Многие часы у меня потело то место, где кожаная кобура прилегала к моему телу, и я с огромным облегчением от нее избавился. Но за стол я потом не сел, а взамен прошел к красному кожаному креслу, в котором перебывали тысячи клиентов, не считая тех, кто так клиентом и не стал. Погрузившись в него, я откинулся назад и скрестил ноги. Появился Фриц с пивом, Вульф открыл бутылку, налил себе в стакан и выпил. Потом посмотрел на меня.
— Шутовство, — определил on.
Я покачал головой.
— Нет, сэр, я устроился здесь не ради забавы, а для того, чтобы избежать непонимания. Как клиенту, мне лучше находиться к вам поближе. Я не смогу оставаться служащим, пока не разрешится моя личная проблема. Если вы действительно имели в виду то, о чем говорили, назовите мне сумму задатка, и я выпишу чек. Если нет, то я могу лишь уйти из вашего дома, как человек, одержимый навязчивой идеей.
— К, черту! Уймись, я же взял на себя обязательства!
— Да, сэр. Как насчет задатка?
— Нет!
— Вы хотите послушать, как я провел день?
— Хочу? Конечно нет! Но как, черт побери, я этого избегну?!
Я полностью отчитался. Мало–помалу, по мере того, как оy расправлялся с третьим стаканом пива, на его лице разглаживались морщинки неудовольствия. Внешне он не обращал на меня никакого внимания, но я знал его достаточно давно, чтобы беспокоиться по таким пустякам. Нужные вещи Вульф никогда не пропустит. Когда я умолк, он проворчал:
— Кого из названных пятерых ты сумеешь доставить сюда к одиннадцати утра?

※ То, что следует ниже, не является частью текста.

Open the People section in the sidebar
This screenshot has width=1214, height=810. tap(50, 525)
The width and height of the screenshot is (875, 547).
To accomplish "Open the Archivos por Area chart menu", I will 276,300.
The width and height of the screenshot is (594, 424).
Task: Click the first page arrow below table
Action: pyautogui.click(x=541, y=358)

— При нынешнем положении дел? Без приманки?
— Да.
— Я не поручусь ни за одного, но готов попытаться. Например, я бы мог выудить кое–какие сведения из Лона Коэна, если бы накормил его достаточно толстым бифштексом, и… между прочим, мне нужно ему позвонить.
— Давай. И пригласи его пообедать с нами.
На первый взгляд подобное предложение казалось благородным и великодушным и, возможно, не только на первый, но ситуация создалась сложная. Если бы нас наняли для обычного расследования и, получив секретную информацию, я сводил Лона на обед, ресторан, конечно, включили бы в смету расходов, но сейчас все происходило по–другому. Если я посчитаю обед у Вульфа расходом, Вульф встанет в тупик, поскольку освободил–меня от платы как клиента. А если не посчитаю, то буду поставлен в тупик сам, ибо не сумею говорить об удержании с этой суммы годового налога, что совершенно исключалось.
Итак, я позвонил Лону. Появившись в назначенное время, он съел почки по–горски и запеченные в тесте яблоки вместо бифштекса, что, с одной стороны, было удобно и выгодно, но с другой, имело свою отрицательную сторону, а именно: обычно в моем распоряжении находится шесть таких яблок, а на сей раз мне пришлось ограничиться четырьмя. Вульф же удовольствовался семью вместо десяти. Приняв неизбежное как мужественный человек, он заполнил образовавшуюся брешь лишними порциями салата и сыра.
Проследовав после обеда в кабинет, мы передали бразды правления в руки Лона. Несмотря на то, что он был наполнен такой хорошей едой, о которой можно только мечтать, и соответствующим вином, его сознание не стало менее ясным. Два моих звонка и приглашение пообедать означали для него команду брать или давать в зависимости от программы, и сейчас, когда он сидел в одном из желтых кресел, маленькими глотками потягивая вино, его острый взгляд прыгал с Вульфа на меня и снова на Вульфа.